--- begin Supplied material ---
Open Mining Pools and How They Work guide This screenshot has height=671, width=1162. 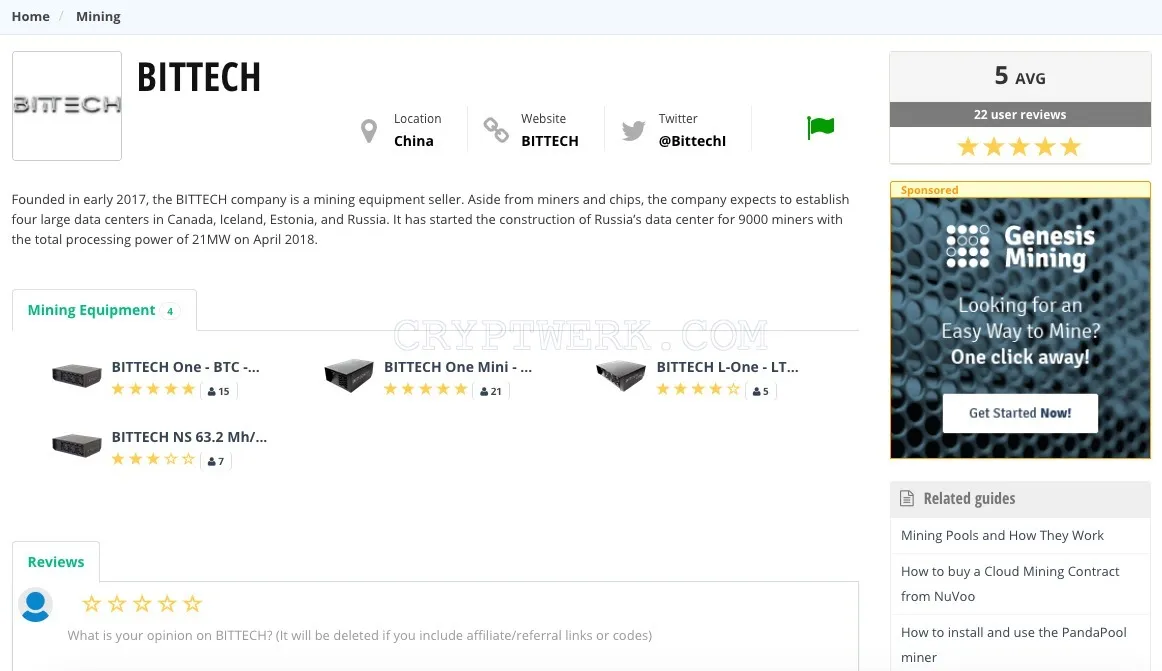1002,535
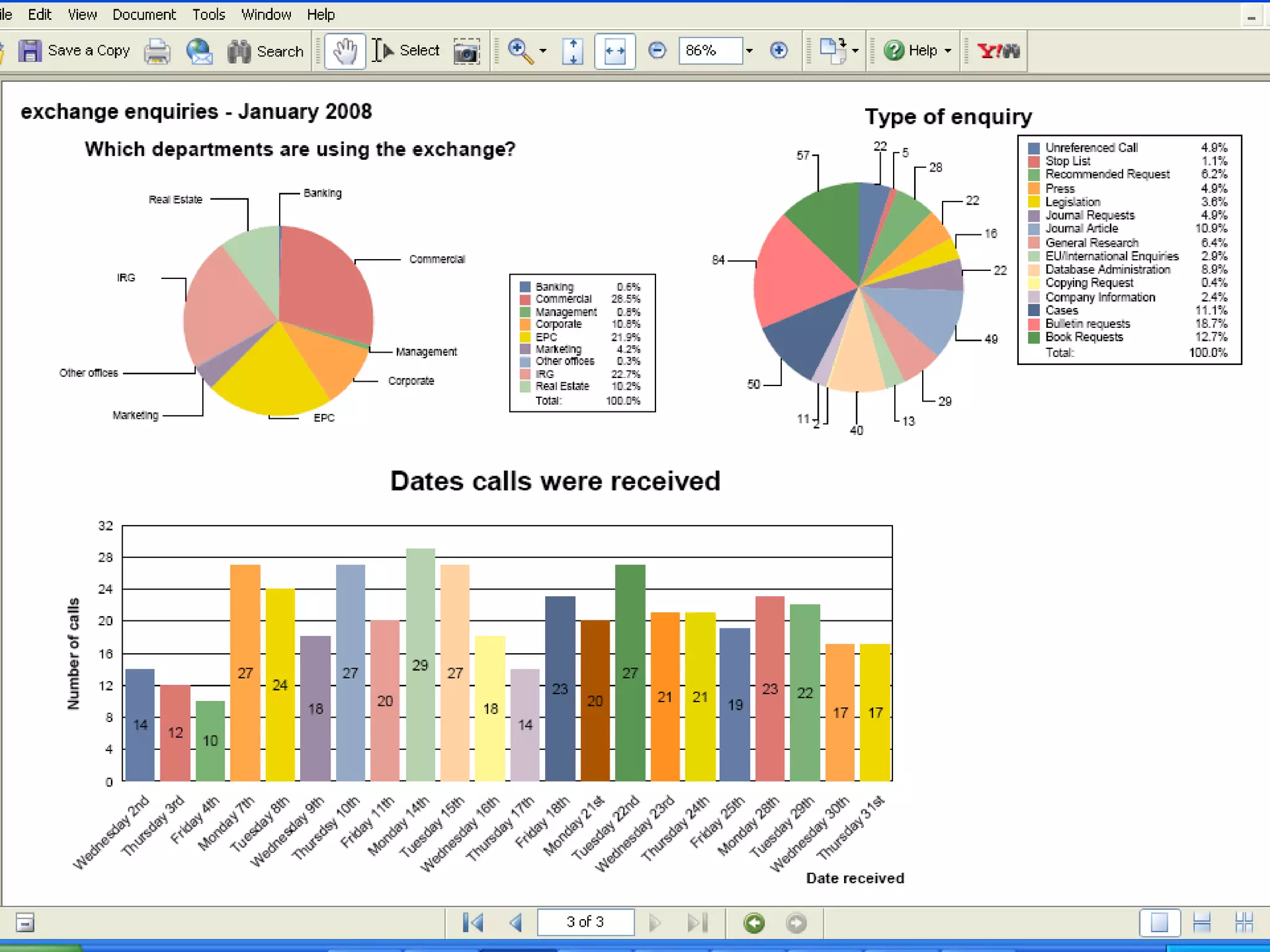Click the zoom in plus button
This screenshot has width=1270, height=952.
click(x=779, y=50)

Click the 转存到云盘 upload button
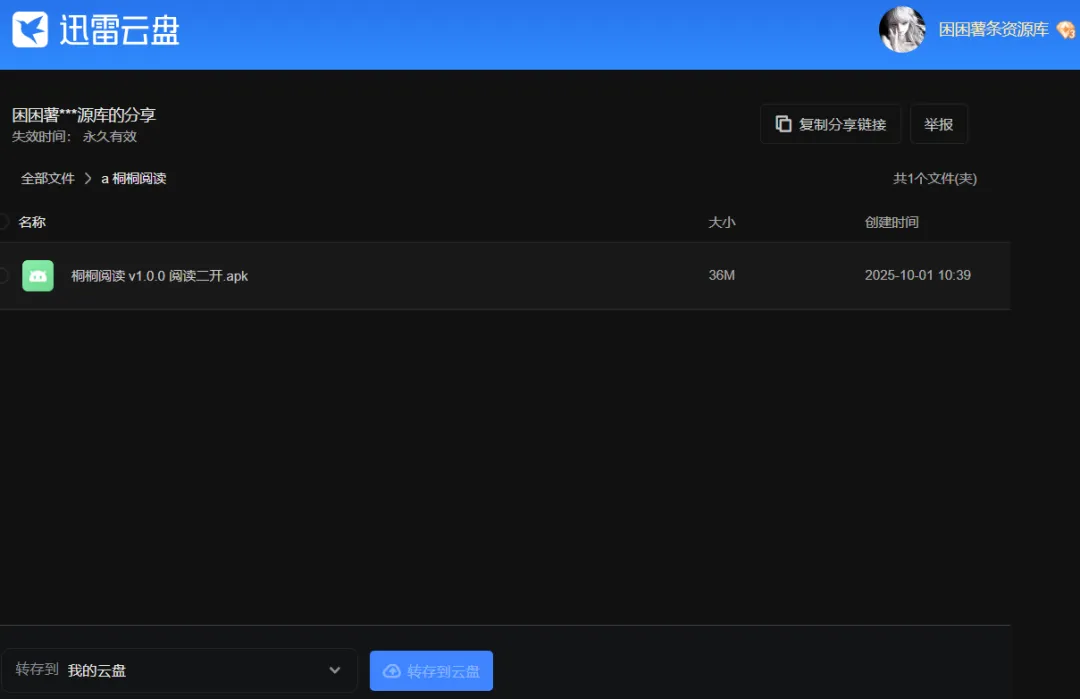[431, 671]
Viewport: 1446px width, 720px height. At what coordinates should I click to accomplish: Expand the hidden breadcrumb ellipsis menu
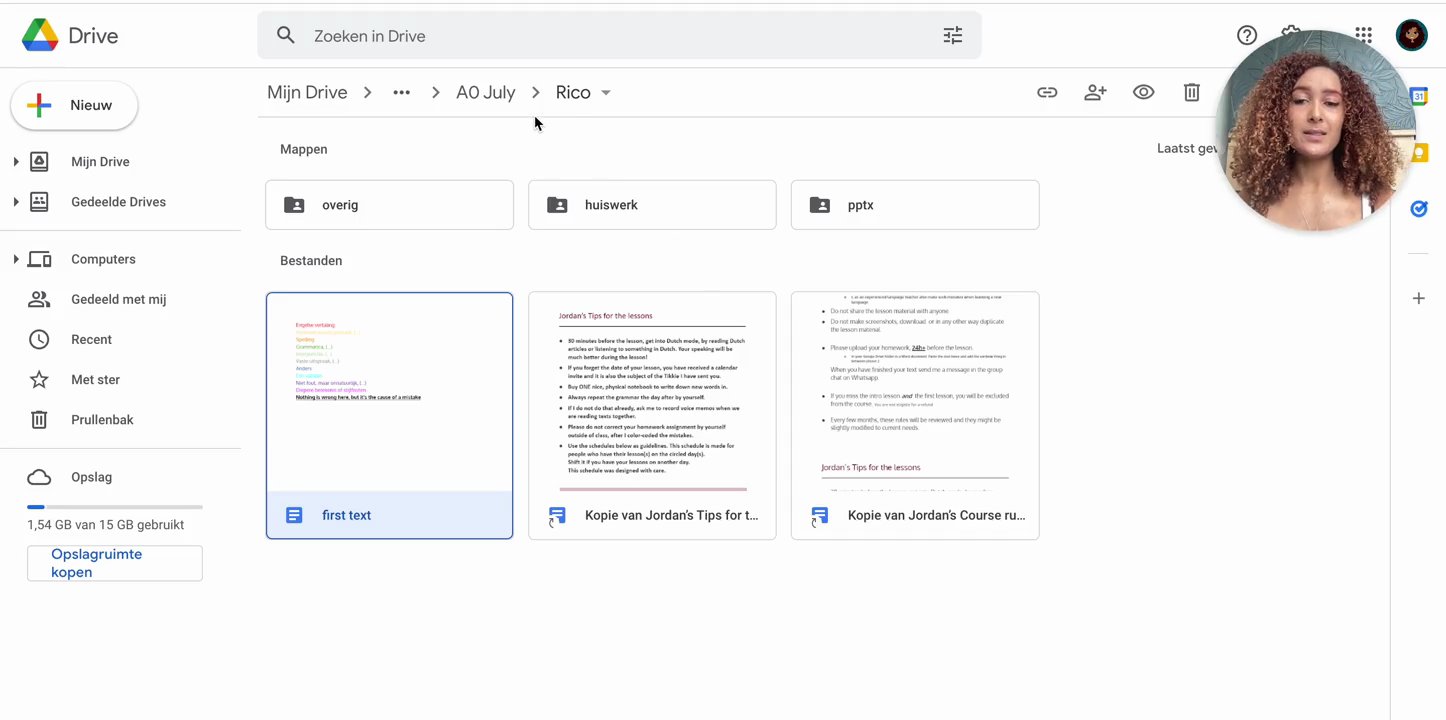[x=401, y=91]

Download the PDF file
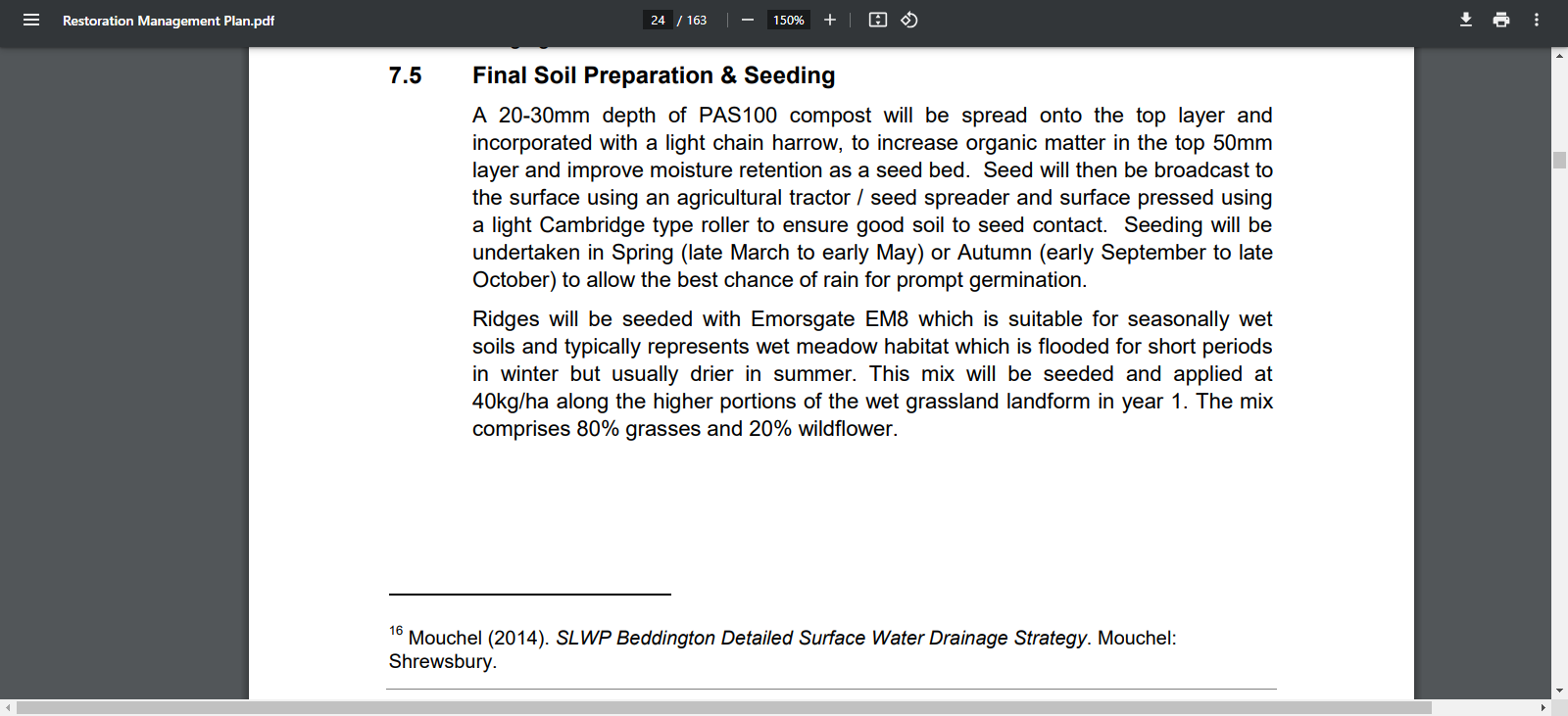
--- end Supplied material ---
* **Work to be completed**
Starting at the line that contains "Click the 转存到云盘 upload button" and ending at the last line of the records, write out those lines again, requests included, adding 136 to every coordinate in the answers. Leave the pictures out of your answer.

* **Task result**
Click the 转存到云盘 upload button
[567, 807]
Viewport: 1446px width, 720px height. At what coordinates should I click to accomplish: Expand the hidden breadcrumb ellipsis menu
[x=537, y=227]

Download the PDF file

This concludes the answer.